Required Skills & Competencies
Hard Skills (Technical)
- Active, unrestricted LPN/LVN licensure in applicable state(s) and ability to maintain licensure.
- Experience with electronic health records (EHRs), clinical documentation and healthcare software.
- Clinical assessment and care planning skills to evaluate patient needs and risks.
- Proficiency in identifying gaps in care and applying evidence‑based clinical criteria.
- Ability to interpret medical terminology, diagnostic data and treatment plans.
- Knowledge of chronic disease management principles and patient education techniques.
- Competence in scheduling, referral coordination and multidisciplinary communication.
- Strong documentation and compliance skills to ensure accurate records and regulatory adherence.
- Familiarity with care coordination tools, referral platforms and clinical reporting systems.
- Ability to assess social determinants of health and link patients to community resources.
Soft Skills
- Excellent verbal and written communication with patients, families and care teams.
- Strong organizational and time‑management skills to manage multiple cases effectively.
- Empathy, patience and cultural sensitivity in patient interactions.
- Critical thinking and clinical judgment to make sound decisions.
- Problem‑solving and conflict resolution to address care challenges.
- Attention to detail in clinical documentation and care plan execution.
- Ability to work independently and as part of an interdisciplinary team.
- Customer service orientation and professionalism.

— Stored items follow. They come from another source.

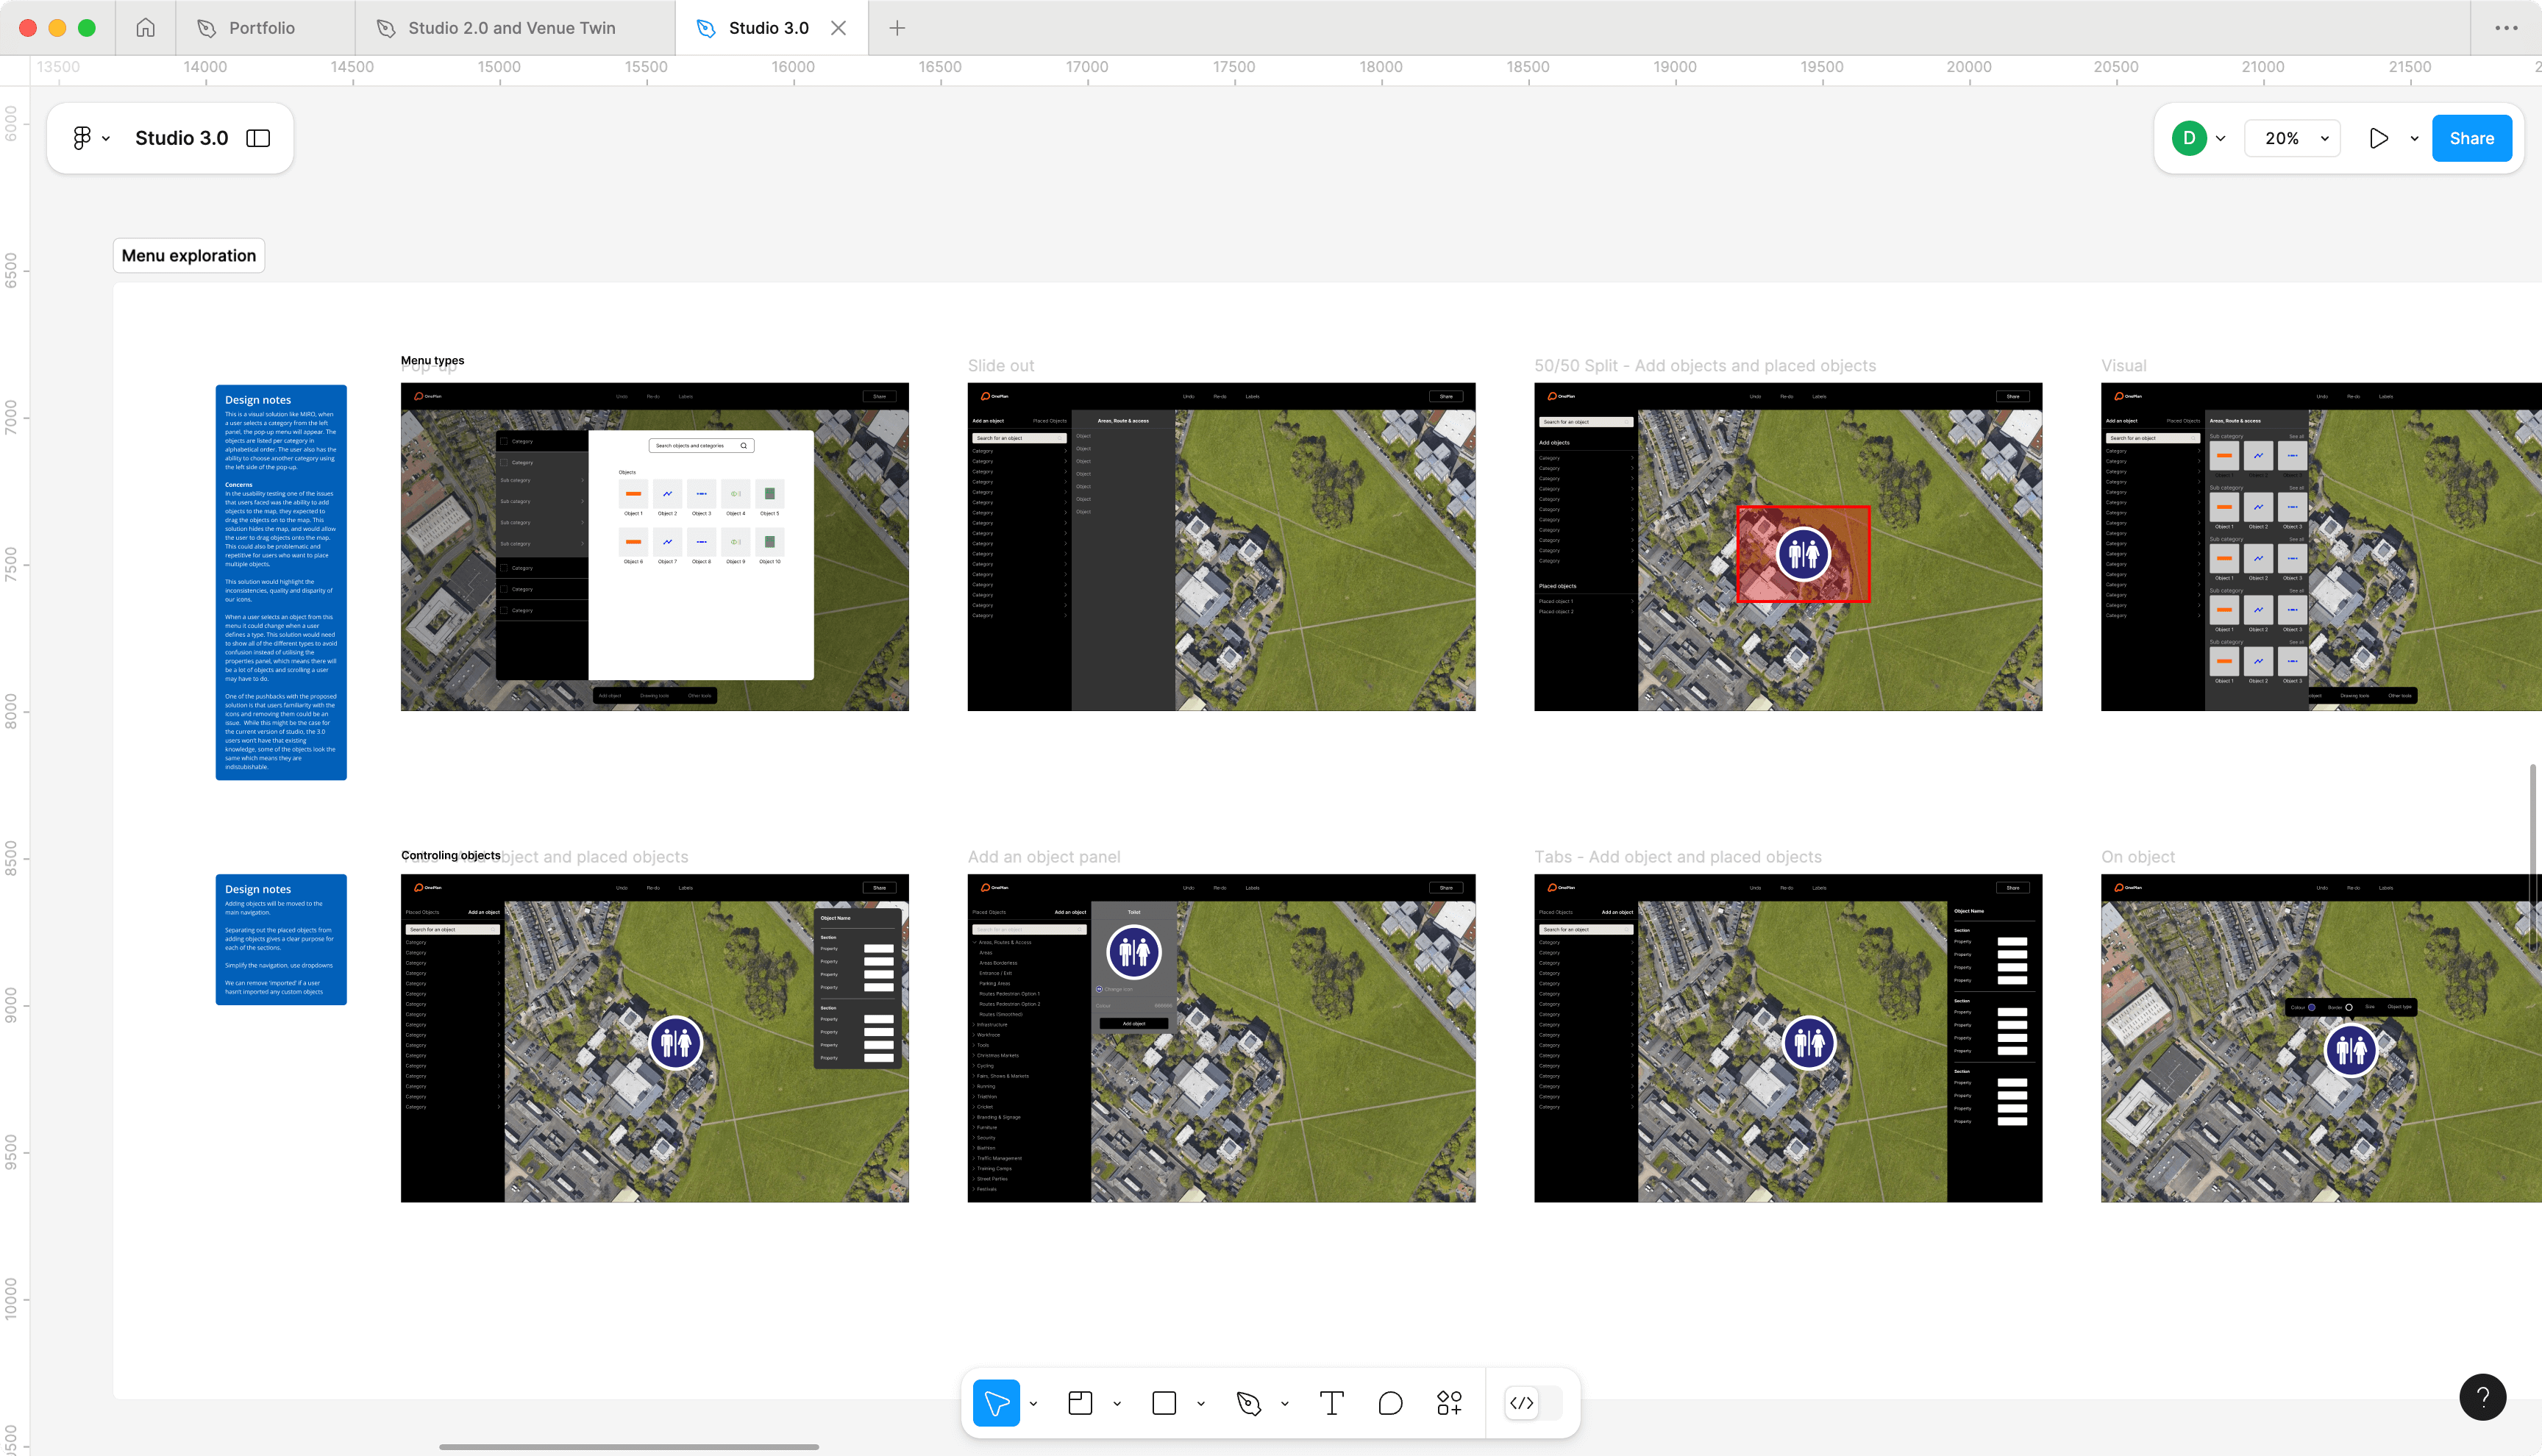Click the Home icon in the tab bar
Image resolution: width=2542 pixels, height=1456 pixels.
click(x=146, y=28)
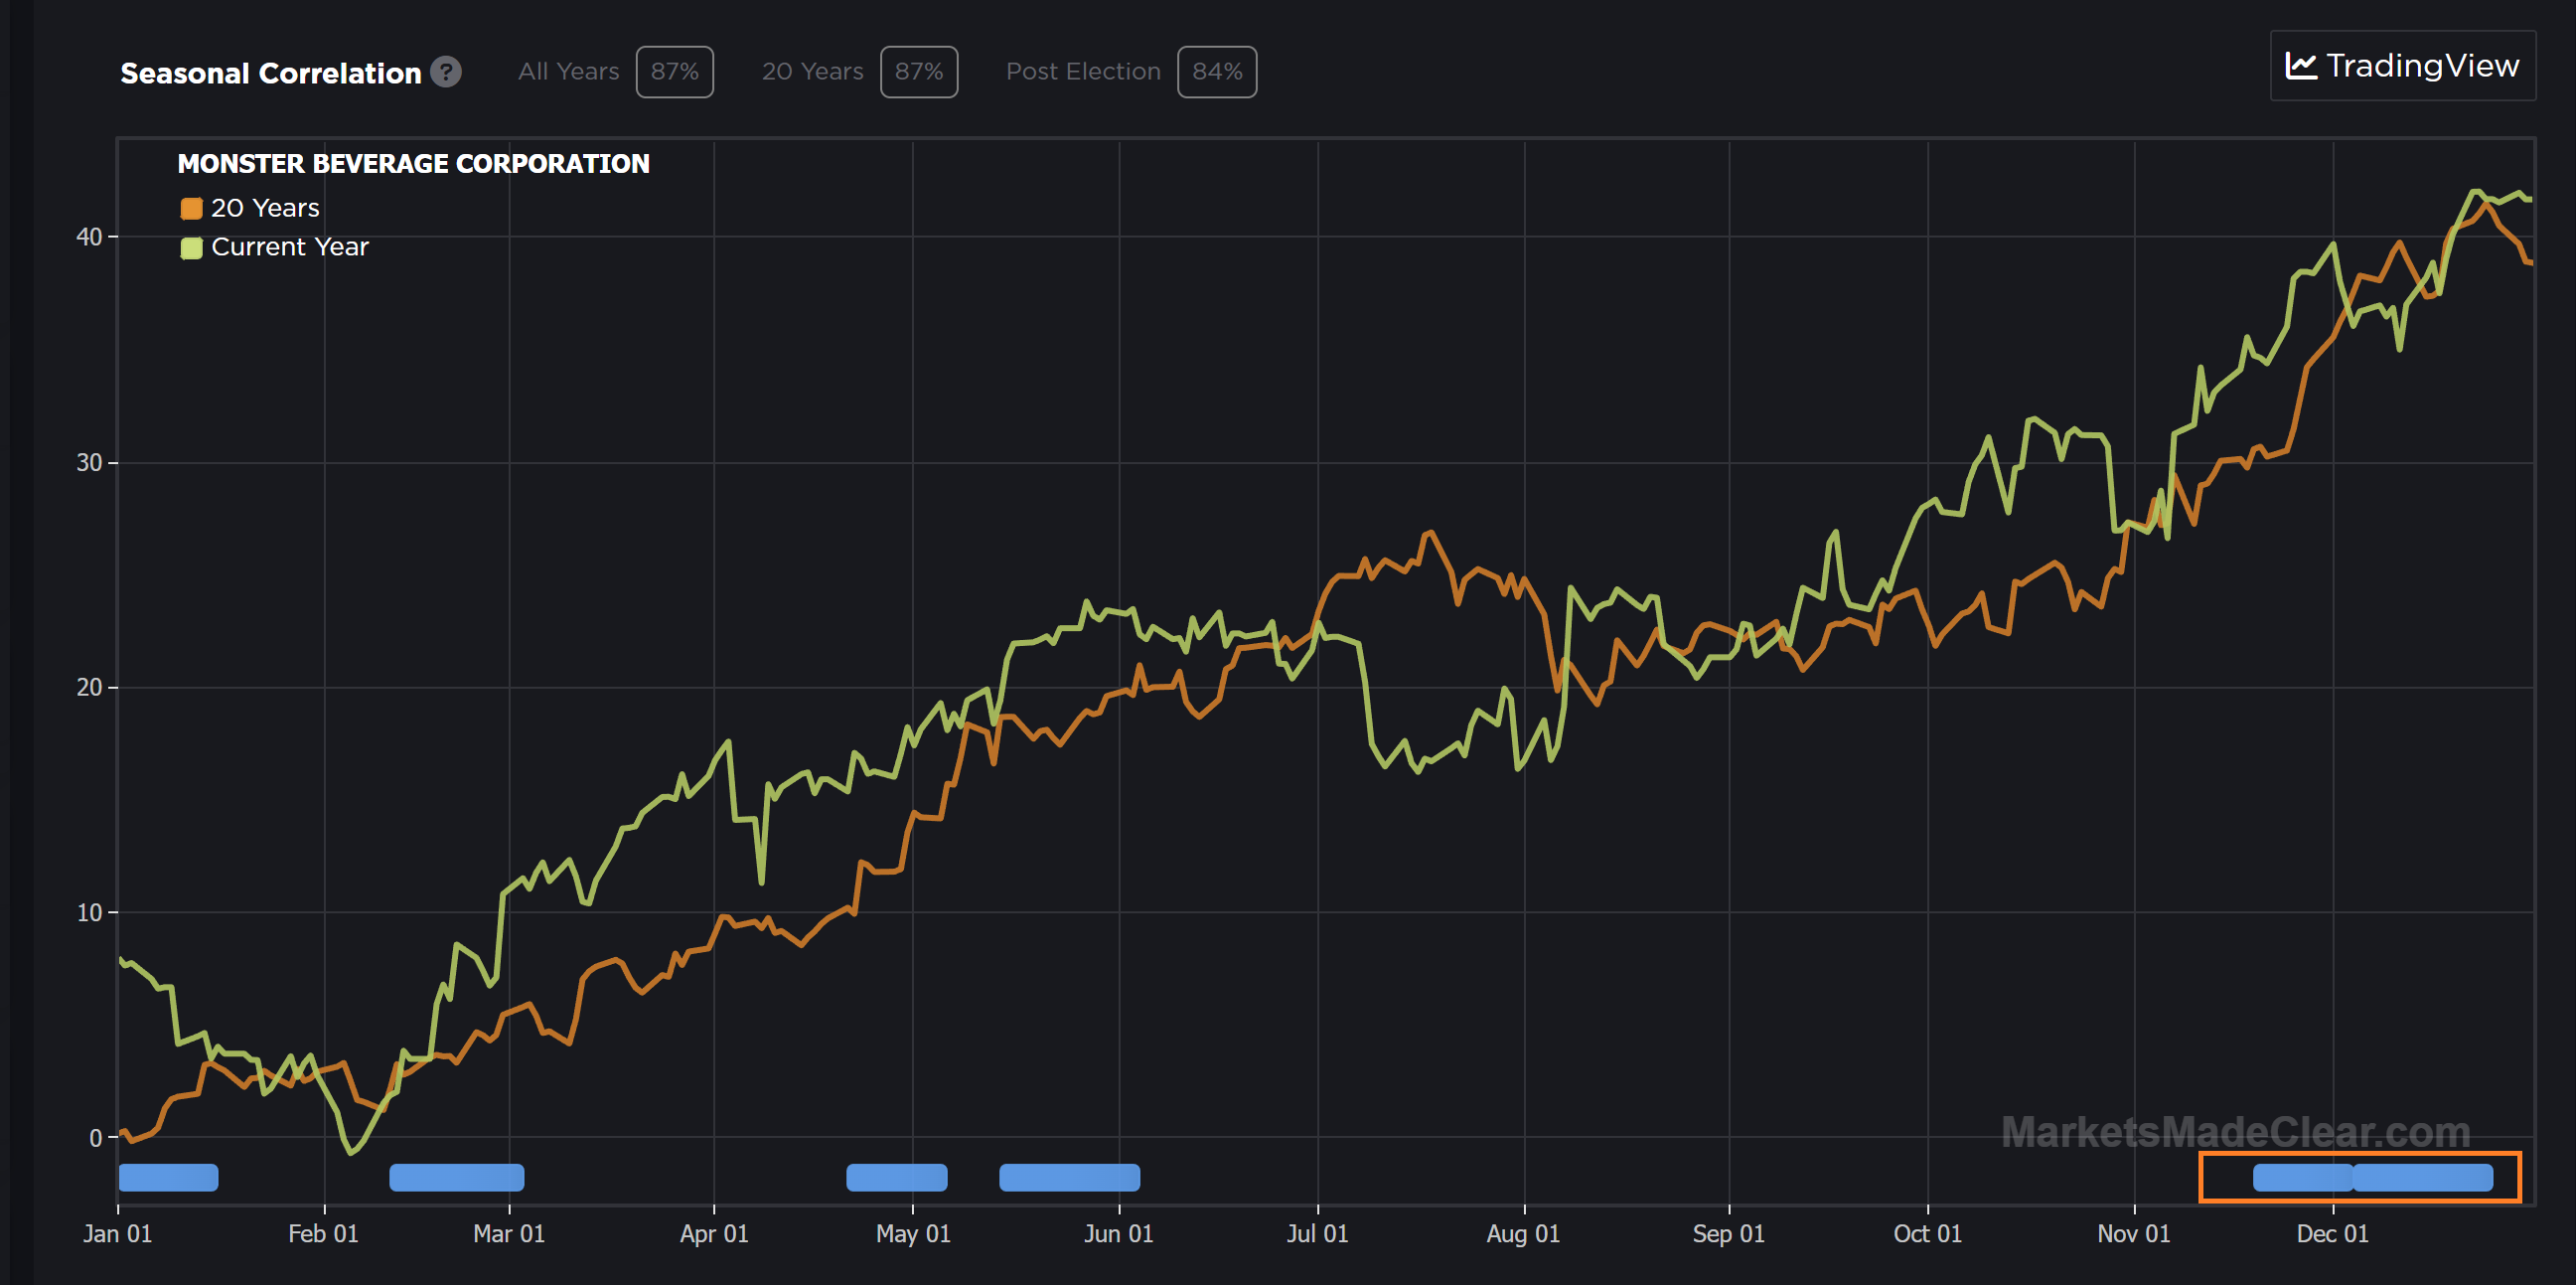Click the Seasonal Correlation heading
Screen dimensions: 2576x1285
270,73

- Adaptability to changing clinical priorities and patient needs.
Education & Experience
Educational Background
Minimum Education:
- Graduate of an accredited LPN/LVN nursing program.
Preferred Education:
- Associate degree in nursing or certification in case management, chronic care management or related specialty.
Relevant Fields of Study:
- Practical Nursing
- Care Management
- Population Health
- Chronic Disease Management
Experience Requirements
Typical Experience Range:
2‑5+ years of clinical nursing and care management experience in healthcare settings such as primary care, long‑term care or managed care.
Preferred:
Experience with value‑based care, chronic care management, pediatric or geriatric populations, and telehealth environments.